The truth of the matter is your body needs fat to function properly and remain healthy. However, the word fat has developed a negative connotation in society despite the fact of mounting evidence to prove otherwise. This belief that all fat is unhealthy stems from soft science studies in the 1960's - 1980's that were run poorly or only considered a limited portion of their studies findings, and the use of these assumed findings to mass market health standards to the population. Interestingly enough as the non-fat products began to riddle the shelves of grocery stores, the obesity and mental illness rates began to grow in tandem.
So, if you want to lose weight, ward off disease, and or enhance your brain's performance, you need to consume healthy fats.
You may be wondering how fats can offer such health benefits. Well, they impact metabolic enzymes, improve the synthesis of beneficial prostaglandins, and reduce inflammation. This adds up to improved blood flow and tissue oxygenation, which means a higher metabolic rate, improved insulin sensitivity, immune enhancement, and better brain function. Exactly the results you would desire if trying to lose weight or maintain health.
The function of fat in our bodies explains why many people who attempt to cut it from their diet feel fatigued, can not lose weight, and struggle mental function and health. If this diet goes on long enough diseases such Alzheimer's , diabetes, cancer, autoimmune, and degenerative disorders can occur.

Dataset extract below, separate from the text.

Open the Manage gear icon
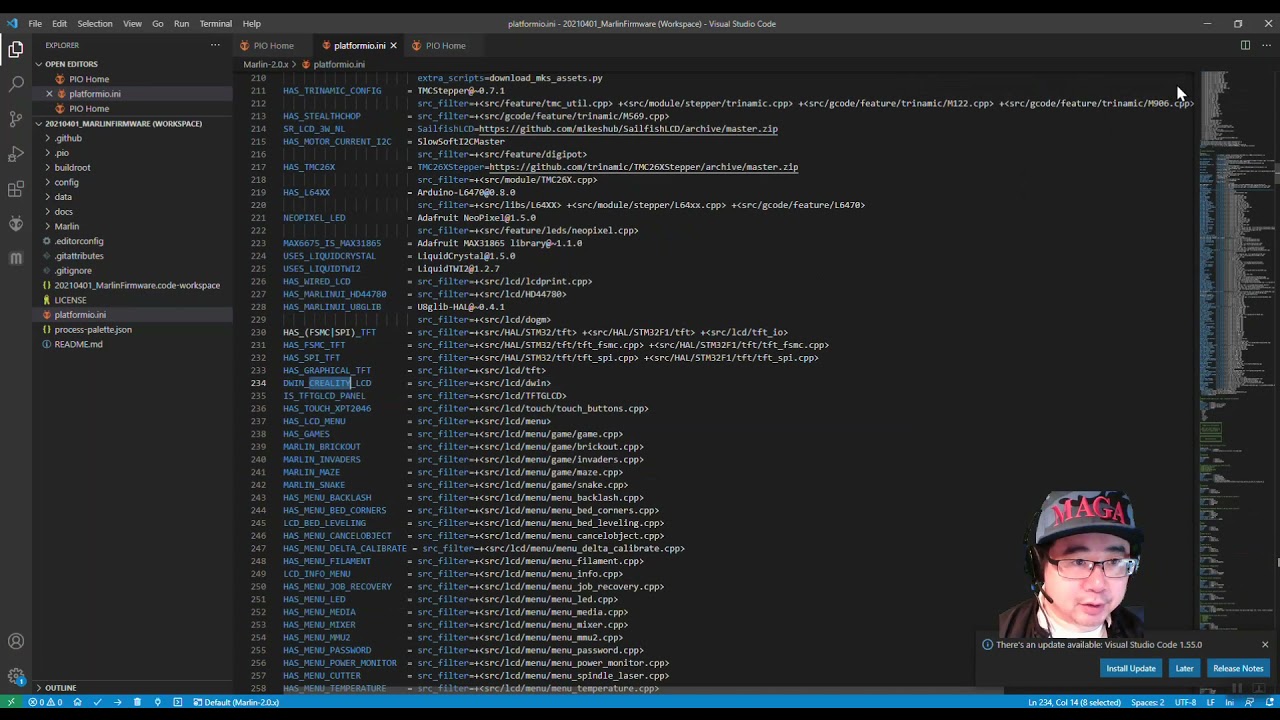Screen dimensions: 1280x720 click(16, 677)
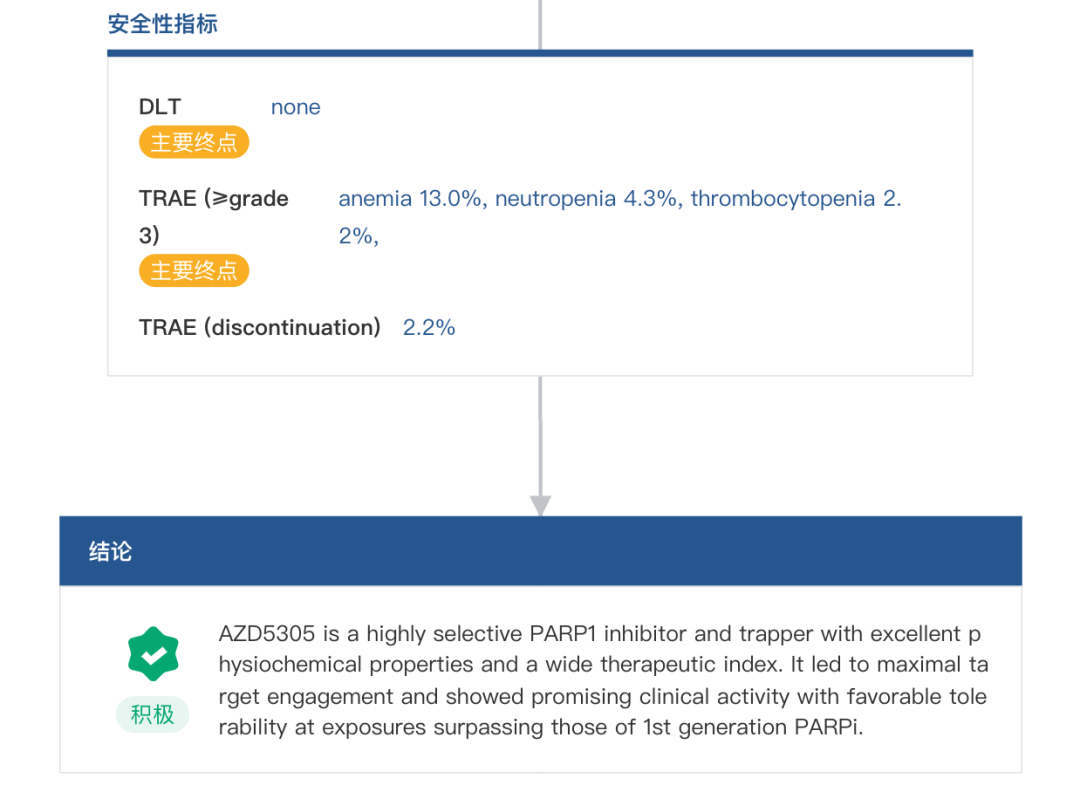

There are several options of healthy fat sources to choose from. These include walnuts, almonds, fish, coconut oil, extra virgin olive oil in a dark glass bottle, flax seeds, avocados, peanut and almond butter. If you do not currently consume fish 2-3 times a week, taking an essential omega 3 fatty acid supplement from a fish source is highly beneficial. To ensure you are selecting a quality product, check to be sure a total of 75% of omega 3s are coming from a combination of DHA and EPA.
With that being said, there are some fat sources that should indeed be avoided. Specifically, hydrogenated fats which are highly unstable. These fats are made to mimic healthier counterparts, such as coconut oil, that are solid at room temperature. The main difference occurs in bonding. Hydrogenated fats have a double bond that oxidizes easily through exposure to light and heat. Oxidized fats wreak havoc on the body when ingested. Such fats include soybean oil, vegetable oil, margarine, crisco, and canola oil. These oils should not be consumed and most importantly, should not be heated or used for cooking.